Auf dem DLH-Patienten-Kongress am 09. und 10.06.2018 im Hilton Hotel in Düsseldorfgab es wieder für zahlreiche Krankheiten Vorträge, in denen die Referenten den Teilnehmern für ihre Fragen zur Verfügung standen. Auch der bewährte Austausch der Betroffenen untereinander im Anschluss fand reges Interesse. Darüber hinaus bot der Kongress diverse krankheitsübergreifende Themen, die für jeden Betroffenen von Interesse waren

So erläuterte Prof. Dr. Bernhard Wörmann von der Charité in Berlin in seiner kleinen Laborkunde die in der Hämatologie wichtigen Werte und Begriffe wie die verschiedenen Gruppen der Blutkörperchen und der klinischen Chemie. Er wies eindringlich darauf hin, dass ein Blutbild immer nur eine Momentaufnahme ist und ein Patient sich von Veränderungen nicht gleich beunruhigen lassen sollte. Erst wenn sich ein möglicher Trend in mehreren Blutbildern und gegebenenfalls durch weitere Diagnostik bestätigt, ist ein Handeln erforderlich. Für die Erläuterung der medizinischen Begriffe sei an dieser Stelle auch auf das „Kleine Wörterbuch“ der DLH hingewiesen, das von der Seite www.leukaemie-hilfe.de heruntergeladen oder in der DLH-Geschäftsstelle bestellt werden kann, Telefon 0228 3388 9200.
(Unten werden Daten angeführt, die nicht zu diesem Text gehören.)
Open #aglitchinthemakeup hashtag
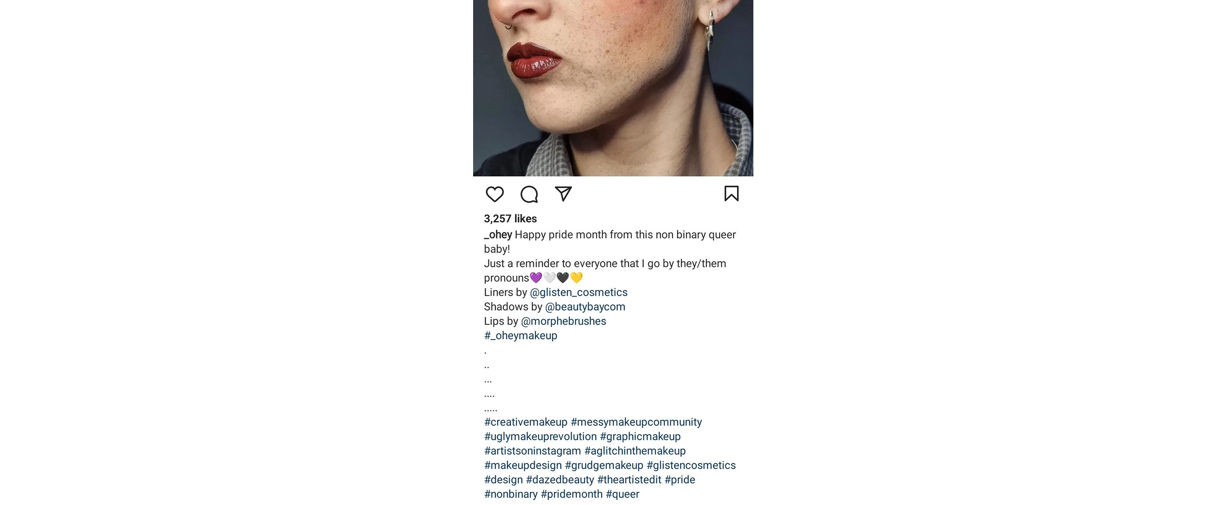Image resolution: width=1226 pixels, height=505 pixels. (635, 451)
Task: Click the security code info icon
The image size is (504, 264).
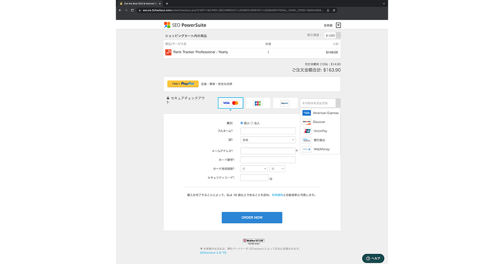Action: [271, 179]
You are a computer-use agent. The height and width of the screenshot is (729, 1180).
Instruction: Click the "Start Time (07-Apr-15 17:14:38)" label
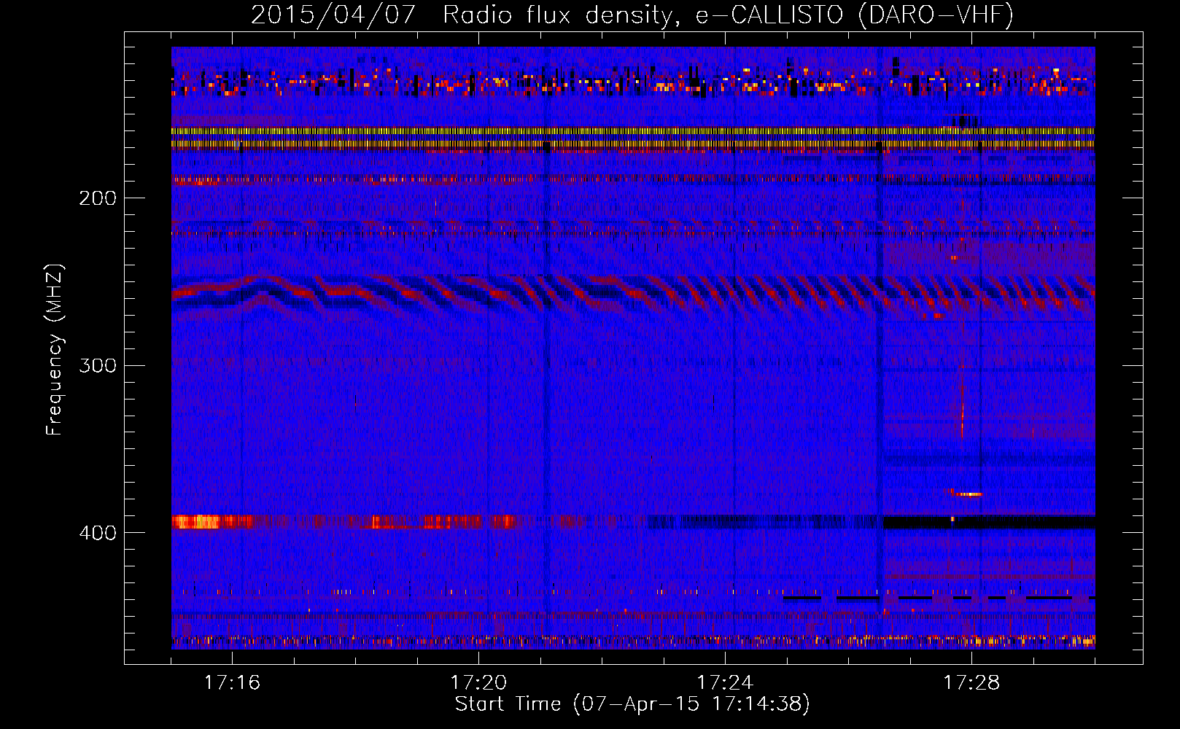tap(632, 704)
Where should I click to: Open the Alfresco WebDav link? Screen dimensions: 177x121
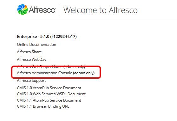(x=32, y=60)
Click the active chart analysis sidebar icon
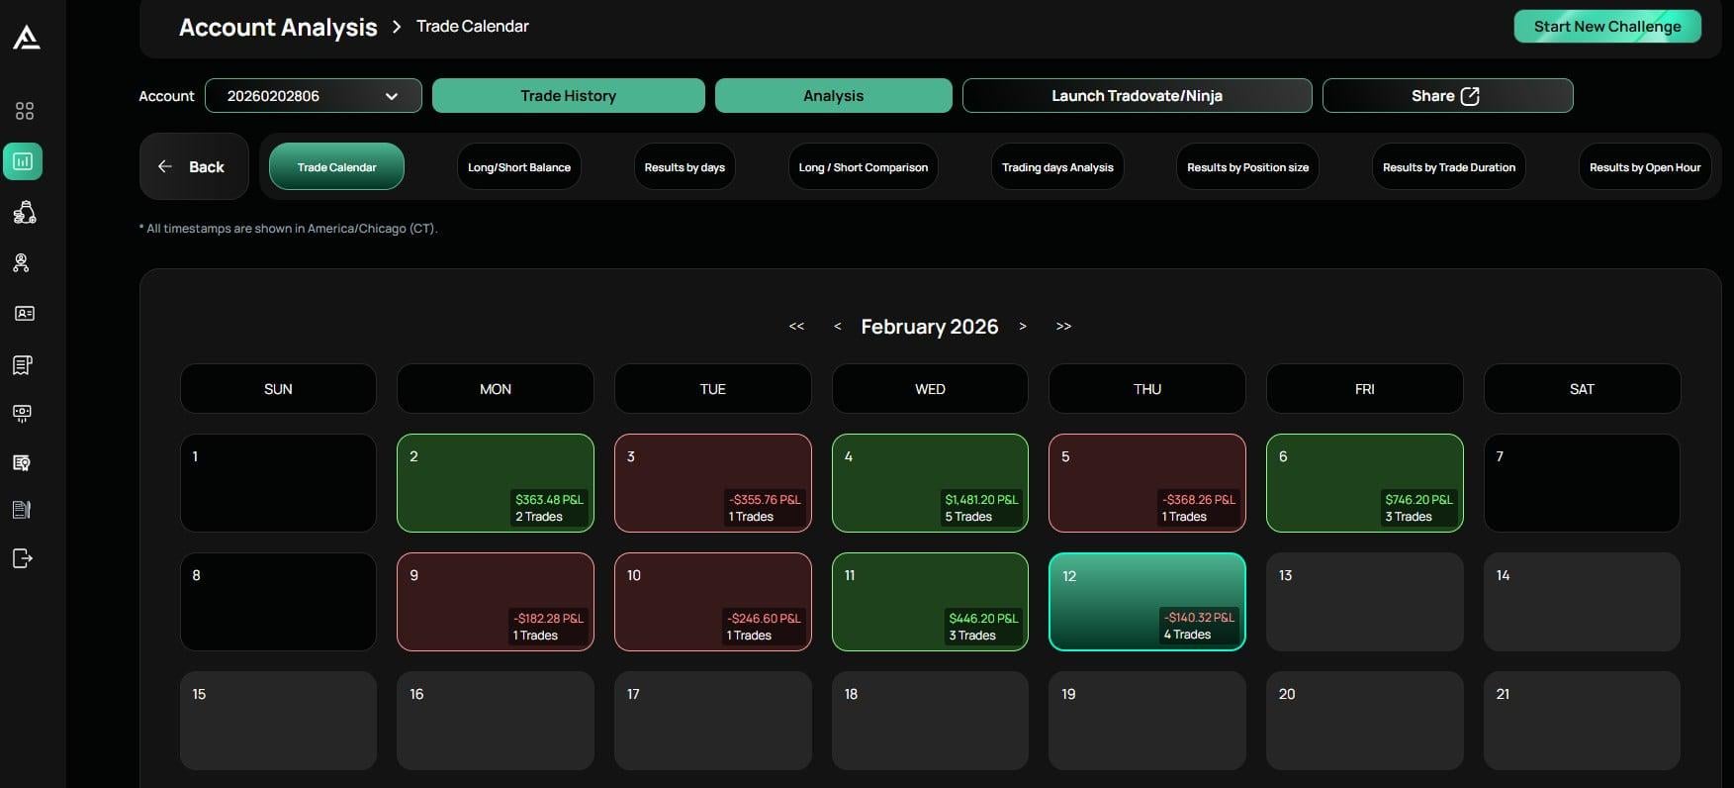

Timo Niels von der Deutschen Sporthochschule in Köln wies auf die Wichtigkeit von Bewegung in jedem Stadium einer Erkrankung hin, sofern nicht medizinische Gründe dagegensprechen. Ziel sind dabei stets Erhalt und Aufbau der Muskelmasse. Nach Möglichkeit sollte sich ein Patient pro Woche 150 Minuten moderat bewegen, also Rad fahren, schnell walken oder „laufen, ohne zu schnaufen“. Hat ein Patient mehr Kraft, sind auch 75 Minuten anstrengender Aktivität möglich. Bewegung allein ist jedoch nie eine Alternative zur schulmedizinischen Therapie, sondern nur eine Ergänzung, die allerdings Nebenwirkungen beziehungsweise Spätfolgen wie zum Beispiel eine Fatigue positiv beeinflussen kann.
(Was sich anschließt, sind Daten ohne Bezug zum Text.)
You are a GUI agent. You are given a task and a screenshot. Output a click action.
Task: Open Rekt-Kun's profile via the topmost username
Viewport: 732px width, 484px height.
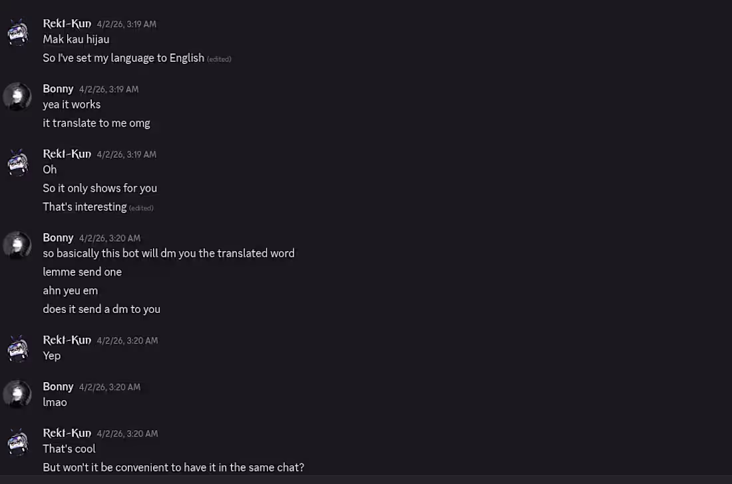[67, 23]
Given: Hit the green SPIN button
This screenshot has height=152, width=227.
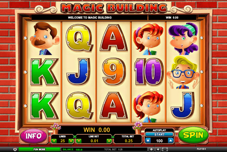Looking at the screenshot, I should point(193,135).
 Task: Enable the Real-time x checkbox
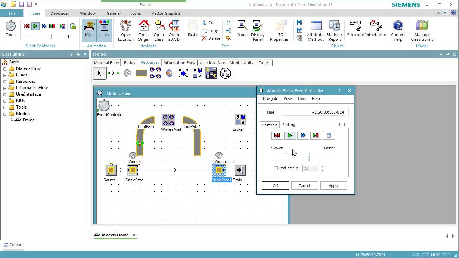coord(275,168)
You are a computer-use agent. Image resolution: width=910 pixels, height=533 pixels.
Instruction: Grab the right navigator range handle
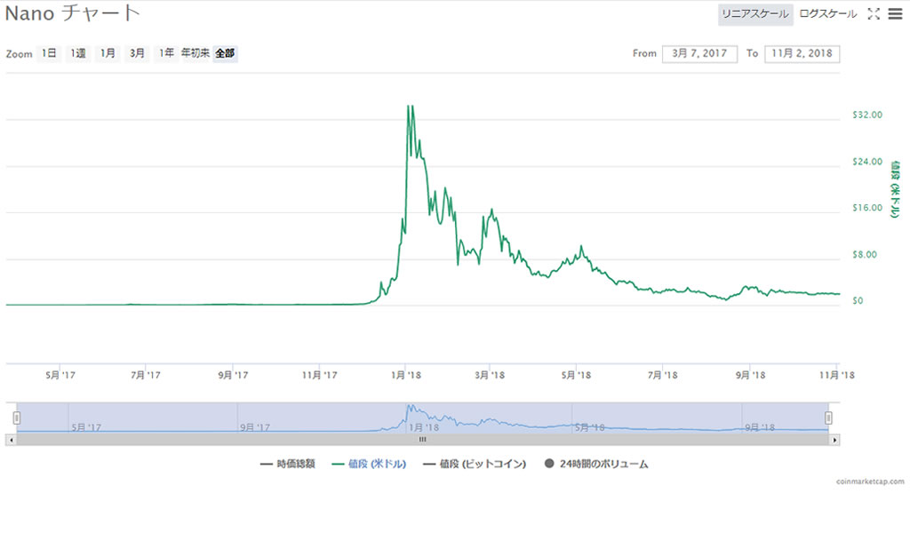click(x=828, y=418)
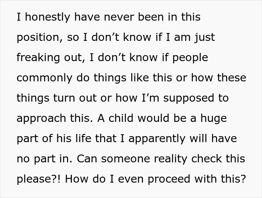The image size is (262, 198).
Task: Click the word "check" after reality
Action: click(x=207, y=159)
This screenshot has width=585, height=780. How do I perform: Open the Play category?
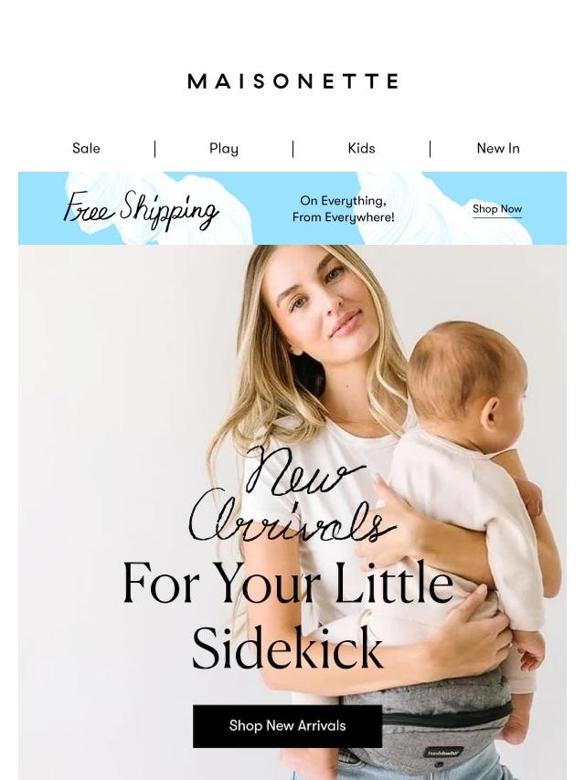(224, 149)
Die Teilnehmer hörten den Referenten im Vortragssaal aufmerksam zu.

 

Am Samstagabend gab es bei ausgezeichneter Verpflegung ein gemütliches Beisammensein. Für Unterhaltung sorgte der Künstler André Hartmann, der bereits auf dem Patienten-Kongress in Bonn die Zuhörer begeisterte.